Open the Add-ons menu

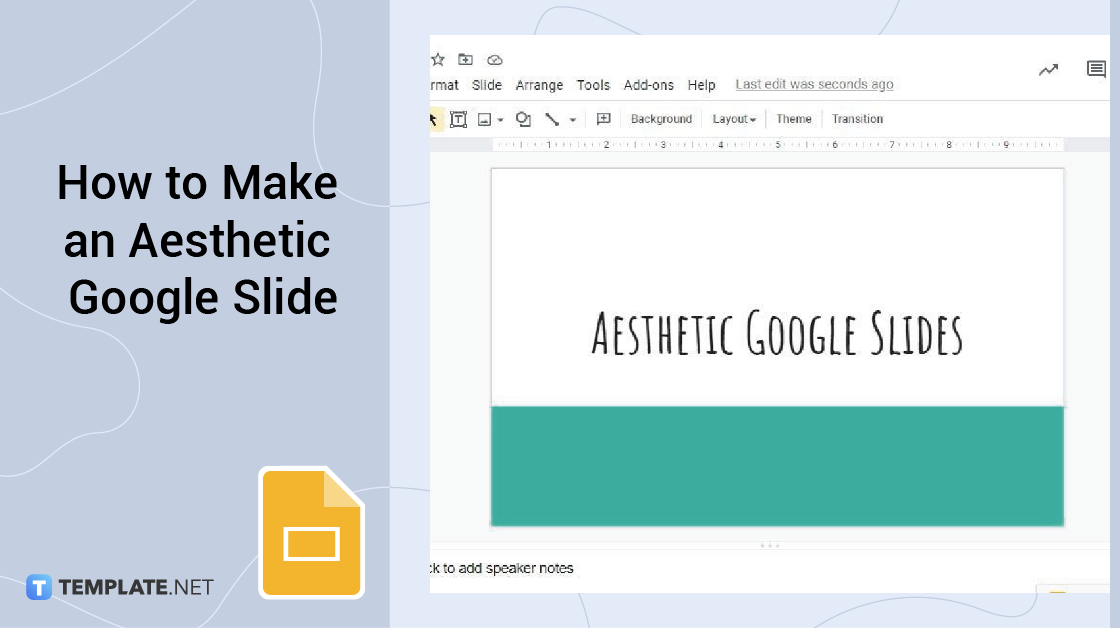(x=648, y=85)
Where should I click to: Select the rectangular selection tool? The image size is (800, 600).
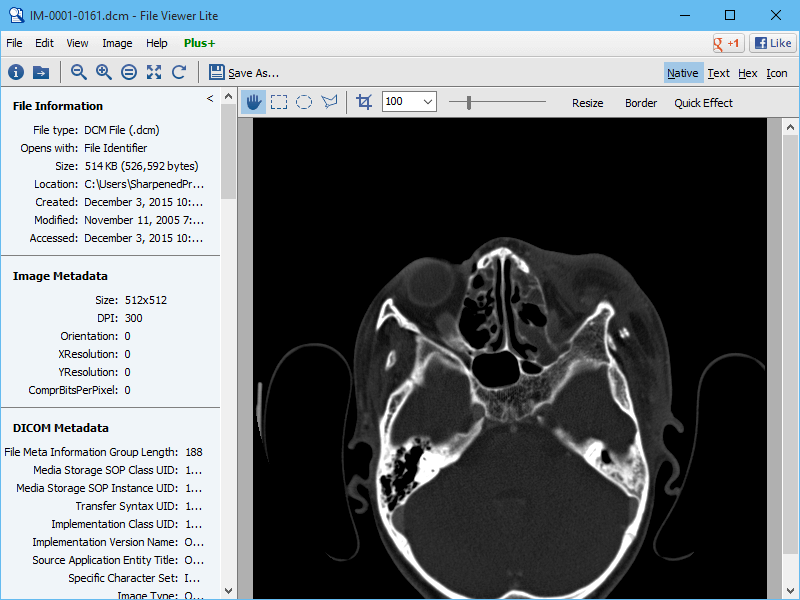coord(279,101)
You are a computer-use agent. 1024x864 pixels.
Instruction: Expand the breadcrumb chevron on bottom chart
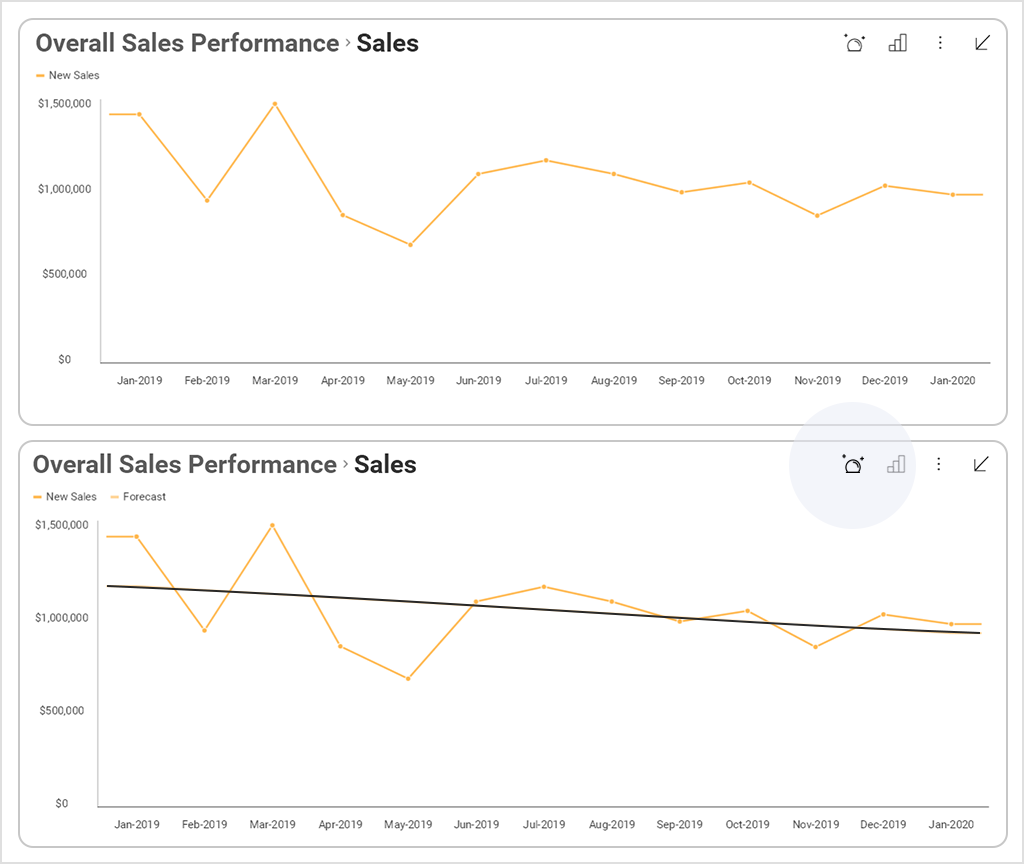point(346,464)
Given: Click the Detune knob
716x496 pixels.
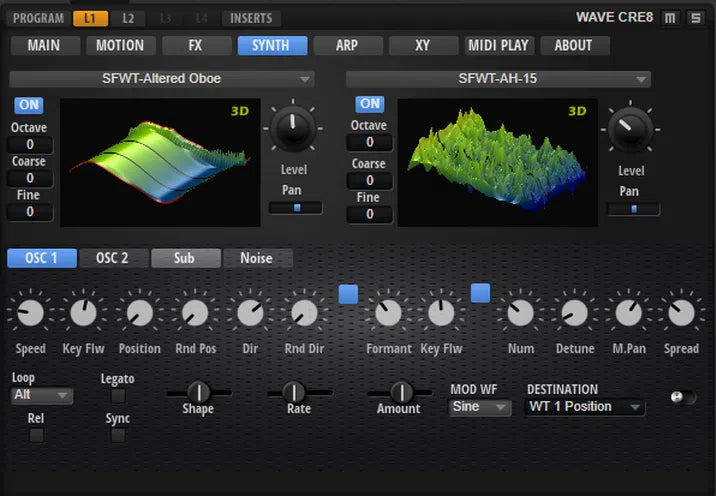Looking at the screenshot, I should coord(573,314).
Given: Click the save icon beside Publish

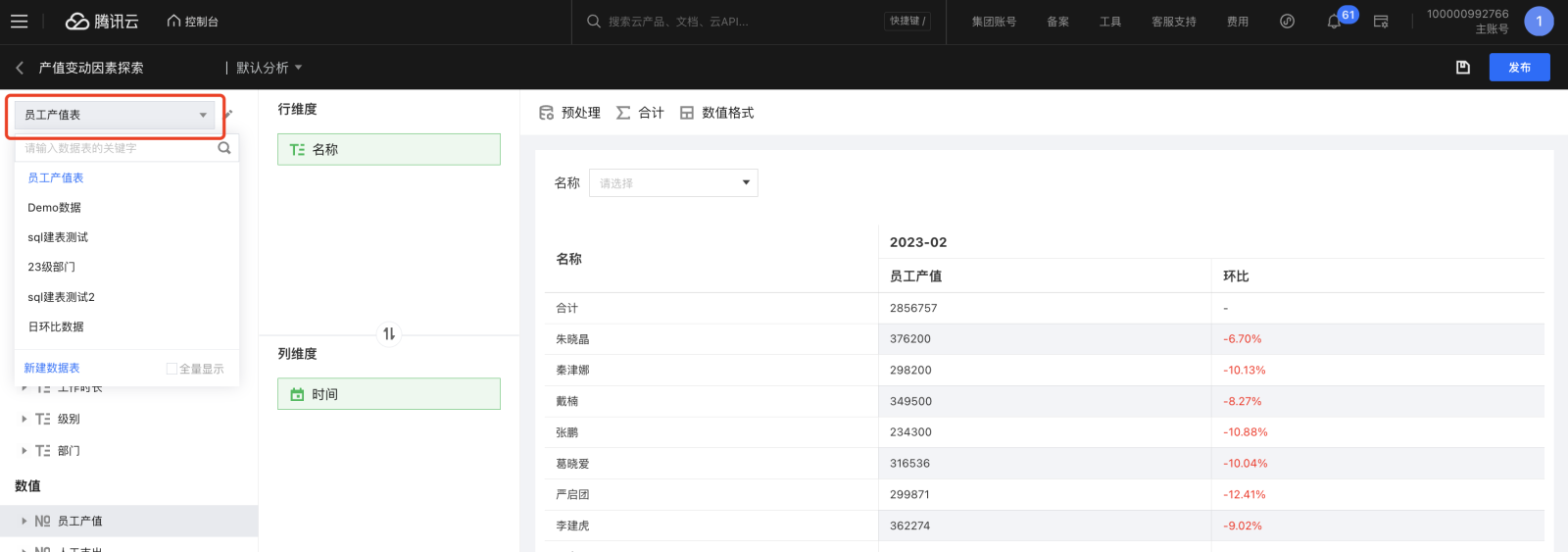Looking at the screenshot, I should (x=1462, y=68).
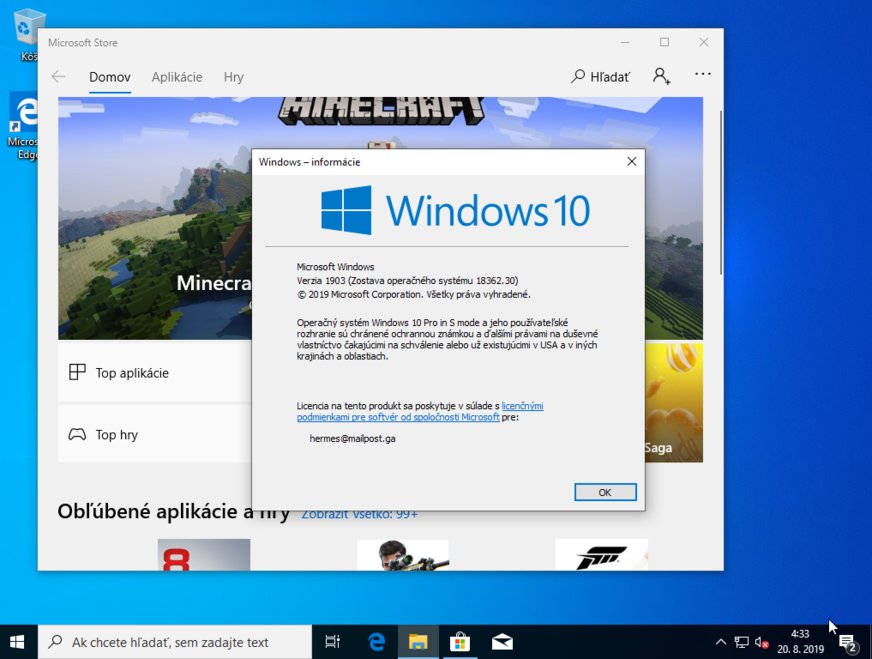Open the user account sign-in icon

click(661, 76)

* Task directions: Each record is to be copied word for word, with no images carried over.

* Your solution:
Open the Add-ons menu

(x=648, y=85)
Where should I click to: Select the rectangular selection tool? The image size is (800, 600).
coord(279,101)
You are a computer-use agent. 1024x864 pixels.
Instruction: Expand the breadcrumb chevron on bottom chart
point(346,464)
Given: Click the Detune knob
716x496 pixels.
Looking at the screenshot, I should coord(573,314).
Given: Click the save icon beside Publish

Looking at the screenshot, I should (x=1462, y=68).
Open the user account sign-in icon

click(661, 76)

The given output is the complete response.